Action of the present invention having an above configuration is as follows, namely:
First, with respect to a problem inherent in the conventional process of fabricating a semiconductor device shown in FIGS. 6A and 6B, the inventor of the present invention has found that the gist of the problem resides in the fact that a residue of the resist film used in a patterning process remains unremoved on a surface of a gate insulation film due to such resist film""s immediate contact with the gate insulation film 3, wherein the residue is produced when: an opening portion is formed in the resist film; the gate insulation film is wet-etched; and, the resist film is removed.
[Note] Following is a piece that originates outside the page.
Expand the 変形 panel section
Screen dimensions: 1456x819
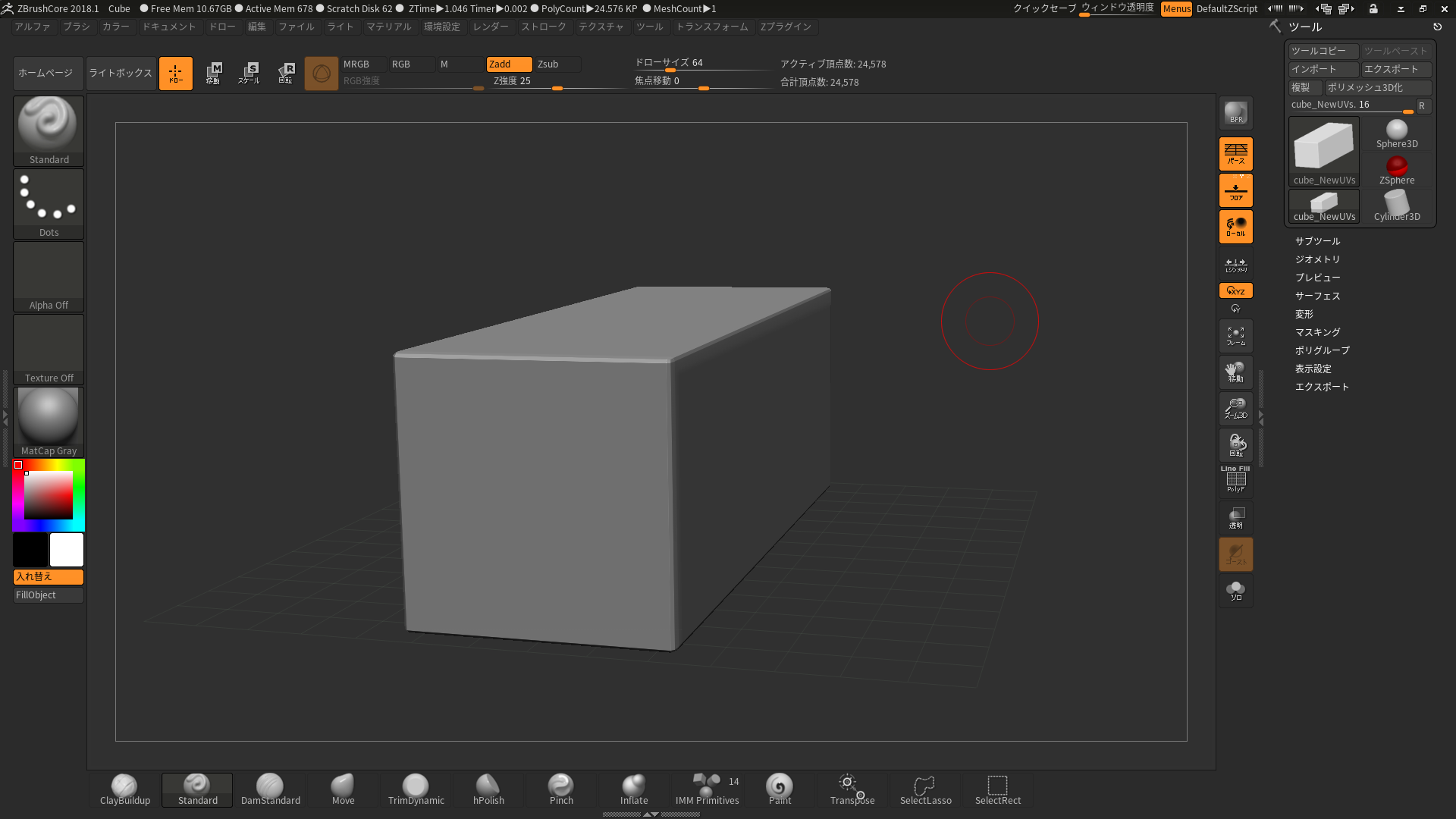click(x=1303, y=314)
In view of this finding, the present invention having the above process construction was made. Consequently, in the present invention, the first photosensitive etching-resistance film such as the resist film is not directly formed on the first gate insulation film which is formed first on the surface of the semiconductor substrate. More specifically, in the present invention, the protection film made of an inorganic material is interposed between the first gate insulation film and the resist film. Due to this construction, in the present invention, at a time after the first gate insulation film is formed and before the second gate insulation film is formed, there is no danger that the photosensitive etching-resistance film is brought into immediate contact with each of the surface of the first gate insulation film and the surface of the semiconductor substrate in which the second gate insulation film should be formed. Consequently, the process of the present invention is capable of preventing such surface of each of the first gate insulation film and the semiconductor substrate (in which the second gate insulation film should be formed) from being contaminated with the residue of the resist film (photosensitive etching-resistance film). This makes it possible for the process of the present invention to normally form the second gate insulation film on the surface of the semiconductor substrate.
Further, in the present invention having the above construction, a conductive film is used as such a protection film, which makes it possible to use the conductive film directly as a gate electrode after completion of patterning of the conductive film. Consequently, it is possible for the process of the present invention to have the first and the second gate insulation film not subjected to a dry etching process which is performed to remove the protection film. This makes it possible to prevent the first and the second gate insulation film from being reduced in film thickness and from being damaged in surface quality.